CLAS Sen. Tim Sullivan was impeached Thursday for allegedly attempting to buy the support of an Undergraduate Student Government justice.
The judiciary’s decision to impeach Sullivan means the Senate must now vote on whether to remove him from office, which will occur at a meeting next Wednesday.
Earlier this year, two justices were unconstitutionally sworn into office, resulting in six justices filling five seats on the judiciary. Leaders in USG have yet to resolve the issue.
As a result, Sullivan allegedly promised one of the two associate justices who was improperly appointed that he would be reappointed if he pledged to oppose an elections violation case presented against presidential candidate Stephanie Sponzo.
“Beyond a reasonable expectation… (Sullivan) hinted strongly at the fact that—if Associate Justice Zebrowski voted down to hear an elections violation case or voted not to hear it—that senator Sullivan would make sure in his full capacity that Associate Justice Zebrowski would get reappointed as justice, because we would have to impeach two of them,” Chief Justice Tyler Ryff said.
According to an official grievance Zebrowski filed, Sullivan told Zebrowski that Sullivan thought the number of justices was a problem, but Sullivan did not want to have to remove any particular justice.
Sullivan asked what Zebrowski knew of the pending case against Sponzo, a McMahon senator and candidate for USG president, according to the grievance. Sullivan offered to try and convince Pres. Rachel Conboy that Zebrowski should be retained in exchange for Zebrowski voting against hearing the case.
Sponzo is facing allegations of unfair endorsement of her presidential campaign at a USG funded event.

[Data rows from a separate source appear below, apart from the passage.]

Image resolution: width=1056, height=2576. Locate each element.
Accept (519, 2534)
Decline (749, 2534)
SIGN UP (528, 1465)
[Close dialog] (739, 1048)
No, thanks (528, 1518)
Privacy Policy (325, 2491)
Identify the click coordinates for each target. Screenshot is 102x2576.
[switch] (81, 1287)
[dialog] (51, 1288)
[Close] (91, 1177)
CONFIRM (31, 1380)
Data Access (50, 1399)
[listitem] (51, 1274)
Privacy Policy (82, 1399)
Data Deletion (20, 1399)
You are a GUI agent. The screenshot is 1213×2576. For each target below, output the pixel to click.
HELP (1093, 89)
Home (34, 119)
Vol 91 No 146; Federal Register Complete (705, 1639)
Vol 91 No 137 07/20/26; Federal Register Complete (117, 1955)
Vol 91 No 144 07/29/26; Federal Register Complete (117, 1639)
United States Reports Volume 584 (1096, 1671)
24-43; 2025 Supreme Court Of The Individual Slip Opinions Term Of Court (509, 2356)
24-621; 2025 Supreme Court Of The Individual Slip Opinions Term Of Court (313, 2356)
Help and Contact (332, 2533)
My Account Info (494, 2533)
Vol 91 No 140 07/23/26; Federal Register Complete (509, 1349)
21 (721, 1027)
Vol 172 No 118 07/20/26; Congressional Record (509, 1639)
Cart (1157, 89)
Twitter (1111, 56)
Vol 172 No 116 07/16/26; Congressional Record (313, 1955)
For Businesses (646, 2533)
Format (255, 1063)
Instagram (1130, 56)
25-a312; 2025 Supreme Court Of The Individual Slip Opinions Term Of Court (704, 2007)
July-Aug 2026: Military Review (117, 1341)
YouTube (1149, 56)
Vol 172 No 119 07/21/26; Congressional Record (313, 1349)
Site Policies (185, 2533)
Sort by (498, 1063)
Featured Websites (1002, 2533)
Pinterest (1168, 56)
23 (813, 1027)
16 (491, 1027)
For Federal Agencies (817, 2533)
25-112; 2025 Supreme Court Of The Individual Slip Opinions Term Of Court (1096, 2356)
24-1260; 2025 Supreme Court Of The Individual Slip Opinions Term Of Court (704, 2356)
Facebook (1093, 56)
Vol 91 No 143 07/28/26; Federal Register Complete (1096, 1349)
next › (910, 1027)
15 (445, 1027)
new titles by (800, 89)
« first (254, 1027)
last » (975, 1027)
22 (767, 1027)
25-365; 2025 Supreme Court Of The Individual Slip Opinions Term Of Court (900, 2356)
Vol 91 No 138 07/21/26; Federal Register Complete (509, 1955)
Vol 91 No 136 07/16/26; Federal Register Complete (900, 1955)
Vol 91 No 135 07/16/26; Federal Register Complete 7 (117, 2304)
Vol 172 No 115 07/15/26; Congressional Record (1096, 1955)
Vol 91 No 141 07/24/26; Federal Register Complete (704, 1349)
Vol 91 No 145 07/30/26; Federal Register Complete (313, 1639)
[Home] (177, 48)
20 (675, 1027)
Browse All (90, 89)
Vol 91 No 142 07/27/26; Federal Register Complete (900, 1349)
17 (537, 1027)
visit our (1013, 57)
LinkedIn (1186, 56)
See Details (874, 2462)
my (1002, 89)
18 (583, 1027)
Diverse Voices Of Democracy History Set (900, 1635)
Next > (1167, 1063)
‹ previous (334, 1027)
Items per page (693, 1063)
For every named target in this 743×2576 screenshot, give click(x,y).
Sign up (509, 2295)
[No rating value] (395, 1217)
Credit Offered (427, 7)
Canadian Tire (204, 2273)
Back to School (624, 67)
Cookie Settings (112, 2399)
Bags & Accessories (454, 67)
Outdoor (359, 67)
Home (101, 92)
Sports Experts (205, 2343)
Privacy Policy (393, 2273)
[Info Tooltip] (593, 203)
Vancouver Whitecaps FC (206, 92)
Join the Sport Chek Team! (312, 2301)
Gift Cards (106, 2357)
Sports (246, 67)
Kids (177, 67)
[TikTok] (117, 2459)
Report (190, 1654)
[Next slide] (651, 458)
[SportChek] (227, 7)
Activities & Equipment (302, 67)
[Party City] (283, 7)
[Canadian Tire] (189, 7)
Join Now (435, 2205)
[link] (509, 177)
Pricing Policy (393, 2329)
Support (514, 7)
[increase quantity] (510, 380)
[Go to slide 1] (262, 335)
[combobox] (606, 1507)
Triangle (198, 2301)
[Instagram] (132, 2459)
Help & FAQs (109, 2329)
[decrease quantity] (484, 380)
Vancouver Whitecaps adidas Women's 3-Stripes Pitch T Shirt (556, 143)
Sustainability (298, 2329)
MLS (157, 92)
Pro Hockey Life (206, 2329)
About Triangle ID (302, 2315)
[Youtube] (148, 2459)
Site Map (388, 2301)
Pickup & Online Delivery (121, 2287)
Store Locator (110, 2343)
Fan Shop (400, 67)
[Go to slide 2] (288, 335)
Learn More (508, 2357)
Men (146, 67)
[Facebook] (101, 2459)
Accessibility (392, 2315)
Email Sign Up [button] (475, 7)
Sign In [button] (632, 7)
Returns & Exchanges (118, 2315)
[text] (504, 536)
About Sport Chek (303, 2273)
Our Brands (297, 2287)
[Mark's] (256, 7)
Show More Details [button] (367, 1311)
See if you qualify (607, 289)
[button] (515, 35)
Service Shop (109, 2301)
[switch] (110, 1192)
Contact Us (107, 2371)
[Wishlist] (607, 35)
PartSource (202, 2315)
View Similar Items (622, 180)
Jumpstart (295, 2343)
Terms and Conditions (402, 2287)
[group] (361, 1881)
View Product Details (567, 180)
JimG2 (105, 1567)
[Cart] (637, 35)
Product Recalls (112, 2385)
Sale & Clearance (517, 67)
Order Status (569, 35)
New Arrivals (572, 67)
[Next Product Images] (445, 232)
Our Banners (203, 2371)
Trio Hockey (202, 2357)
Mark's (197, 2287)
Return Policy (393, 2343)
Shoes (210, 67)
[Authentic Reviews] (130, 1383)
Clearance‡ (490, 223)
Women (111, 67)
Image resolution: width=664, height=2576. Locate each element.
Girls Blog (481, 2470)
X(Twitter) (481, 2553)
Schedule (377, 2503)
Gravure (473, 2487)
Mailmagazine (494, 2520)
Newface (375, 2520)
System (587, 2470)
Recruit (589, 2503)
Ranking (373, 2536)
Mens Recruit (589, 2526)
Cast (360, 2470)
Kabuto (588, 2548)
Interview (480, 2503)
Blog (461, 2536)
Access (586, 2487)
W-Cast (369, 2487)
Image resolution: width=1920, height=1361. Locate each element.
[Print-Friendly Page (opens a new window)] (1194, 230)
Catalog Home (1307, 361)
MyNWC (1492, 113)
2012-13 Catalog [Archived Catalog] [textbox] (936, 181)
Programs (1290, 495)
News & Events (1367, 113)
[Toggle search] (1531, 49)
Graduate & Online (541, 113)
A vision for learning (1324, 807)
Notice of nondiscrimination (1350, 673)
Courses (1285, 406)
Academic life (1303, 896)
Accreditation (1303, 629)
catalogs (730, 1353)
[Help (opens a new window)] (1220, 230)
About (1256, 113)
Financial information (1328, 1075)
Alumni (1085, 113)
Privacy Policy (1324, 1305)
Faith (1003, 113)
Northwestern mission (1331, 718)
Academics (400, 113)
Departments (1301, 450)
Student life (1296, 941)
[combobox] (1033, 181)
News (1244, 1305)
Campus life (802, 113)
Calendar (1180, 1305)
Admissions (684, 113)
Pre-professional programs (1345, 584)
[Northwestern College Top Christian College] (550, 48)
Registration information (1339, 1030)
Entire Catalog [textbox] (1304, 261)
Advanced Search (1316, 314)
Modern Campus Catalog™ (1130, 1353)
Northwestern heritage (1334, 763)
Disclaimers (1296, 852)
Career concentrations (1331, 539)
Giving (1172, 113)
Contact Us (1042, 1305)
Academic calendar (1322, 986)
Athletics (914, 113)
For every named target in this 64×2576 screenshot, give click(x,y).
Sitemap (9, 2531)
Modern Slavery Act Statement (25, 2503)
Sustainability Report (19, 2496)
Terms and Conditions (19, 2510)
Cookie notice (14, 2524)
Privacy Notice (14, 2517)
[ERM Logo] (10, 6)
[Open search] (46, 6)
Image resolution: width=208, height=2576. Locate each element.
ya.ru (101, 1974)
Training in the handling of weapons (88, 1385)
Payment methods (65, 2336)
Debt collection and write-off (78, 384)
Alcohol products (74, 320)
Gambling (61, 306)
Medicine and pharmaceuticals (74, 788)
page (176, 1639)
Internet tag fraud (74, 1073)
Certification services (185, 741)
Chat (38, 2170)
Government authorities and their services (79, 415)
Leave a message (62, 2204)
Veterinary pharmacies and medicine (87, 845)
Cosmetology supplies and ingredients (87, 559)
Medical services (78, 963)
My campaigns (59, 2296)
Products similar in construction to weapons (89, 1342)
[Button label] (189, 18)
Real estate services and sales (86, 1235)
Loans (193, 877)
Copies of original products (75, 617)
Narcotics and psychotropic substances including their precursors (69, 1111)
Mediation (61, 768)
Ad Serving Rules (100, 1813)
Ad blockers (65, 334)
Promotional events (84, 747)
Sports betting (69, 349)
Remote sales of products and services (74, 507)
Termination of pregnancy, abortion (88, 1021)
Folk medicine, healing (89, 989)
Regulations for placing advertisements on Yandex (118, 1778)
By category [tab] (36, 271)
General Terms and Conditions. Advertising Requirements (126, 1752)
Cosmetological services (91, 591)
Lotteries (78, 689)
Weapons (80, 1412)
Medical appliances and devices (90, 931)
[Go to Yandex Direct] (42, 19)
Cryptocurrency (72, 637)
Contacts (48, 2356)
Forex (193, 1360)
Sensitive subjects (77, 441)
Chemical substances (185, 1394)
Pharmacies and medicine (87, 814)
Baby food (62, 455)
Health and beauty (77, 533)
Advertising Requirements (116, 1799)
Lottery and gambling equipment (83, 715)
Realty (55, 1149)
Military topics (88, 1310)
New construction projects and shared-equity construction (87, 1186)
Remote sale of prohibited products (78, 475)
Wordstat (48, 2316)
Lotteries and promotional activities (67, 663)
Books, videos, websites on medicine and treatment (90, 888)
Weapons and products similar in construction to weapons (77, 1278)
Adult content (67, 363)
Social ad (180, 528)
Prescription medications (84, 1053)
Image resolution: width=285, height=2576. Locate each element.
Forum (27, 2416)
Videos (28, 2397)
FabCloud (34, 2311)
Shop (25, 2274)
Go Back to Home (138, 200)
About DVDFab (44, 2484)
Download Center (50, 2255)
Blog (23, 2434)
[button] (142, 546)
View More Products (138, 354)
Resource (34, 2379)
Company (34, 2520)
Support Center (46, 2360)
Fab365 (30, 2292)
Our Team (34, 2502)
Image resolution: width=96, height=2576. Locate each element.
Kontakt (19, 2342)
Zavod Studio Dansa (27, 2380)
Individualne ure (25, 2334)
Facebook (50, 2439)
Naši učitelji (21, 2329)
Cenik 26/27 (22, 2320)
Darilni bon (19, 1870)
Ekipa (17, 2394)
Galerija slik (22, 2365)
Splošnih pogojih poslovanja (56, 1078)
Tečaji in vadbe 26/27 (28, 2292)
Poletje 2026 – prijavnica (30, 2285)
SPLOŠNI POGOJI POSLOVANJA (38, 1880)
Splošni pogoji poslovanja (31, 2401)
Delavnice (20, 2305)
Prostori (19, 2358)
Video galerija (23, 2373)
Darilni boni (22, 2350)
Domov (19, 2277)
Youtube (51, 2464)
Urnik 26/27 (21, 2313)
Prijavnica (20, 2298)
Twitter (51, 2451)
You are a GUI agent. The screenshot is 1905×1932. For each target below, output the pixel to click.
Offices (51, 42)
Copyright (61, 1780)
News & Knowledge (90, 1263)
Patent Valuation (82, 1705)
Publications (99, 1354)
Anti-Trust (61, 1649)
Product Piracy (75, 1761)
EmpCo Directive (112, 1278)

Sullivan will be tried at Senate next week. A two-thirds majority is needed to remove him from office.
“I’m criticized for being political,” Sullivan said. “I haven’t broken any rules.”
Sullivan said he has not violated bylaws saying senators’ conduct should “preserve the spirit and integrity of the Undergraduate Student Government.”
“Under this precedent anyone can be impeached for any charge, which is dangerous, and I think the senate should be worried,” Sullivan said. “They criticized me for being political, and to an extent it was political, but elections are political, but they are guilty of the same thing.”
Sullivan said he was not afforded adequate time to prepare a defense because the hearing was scheduled at a time that he had class.
Sullivan said he was presented evidence to review with “10 minutes to look over it.”
Sullivan said he will also not be present next Senate when the case will be brought forward for a school trip and so will not be able to defend himself.
“I have just requested that (speaker of the senate Colin Ng) move it to either a special senate the following week or the next senate meeting that I may speak in my defense, and he refuses to,” Sullivan said.
Sullivan said this is a violation of the constitution, and if Ng proceeds with this action, Sullivan said he will be filing for Ng’s impeachment.
“If I was asking a judiciary member his opinion on a case and then one of them was going to be removed regardless, of course they are going on the defensive,” Sullivan said. “There was even one part of the case where I felt like the judiciary were the prosecutors. They are supposed to appear impartial. They couldn’t be impartial because this is a totally politically motivated case and I am confident that the senate will side with me on this case.”
Sullivan said he has been working on the issue for months and would have “stood up right away” but was nervous to do so as a relatively new senator.
Sullivan said he wanted to cast his vote based on the justices’ views.
“I wanted to know his position, because that would determine whether or not I voted for him,” Sullivan said. “Seeing as there are six and two are unconstitutional, they would have to be impeached and reappointed and senate would confirm one of them for the seat. If I am going to impeach them, I want to know if they have sound judgement and I agree with their philosophy.
Sponzo said she was unaware of the Sullivan’s actions “until it actually happened,” and Sponzo testified against Sullivan at Thursday’s hearing.
“I told (Sullivan) that as a potential president of this organization next year, I would not tolerate that kind of behavior,” Sponzo said. “I was saddened to learn about his behavior and about what he attempted to do.”
Sullivan said his actions were purely based on judging the philosophy of the two justices, not to support Sponzo’s presidential campaign.
“I’m not on the roster for them,” Sullivan said. “I don’t even know who I’m voting for. I haven’t helped either campaign in any way. I wanted to know how he would vote on this particular issue, and I wanted to know that there was a justice who had a sound philosophy on the bench.”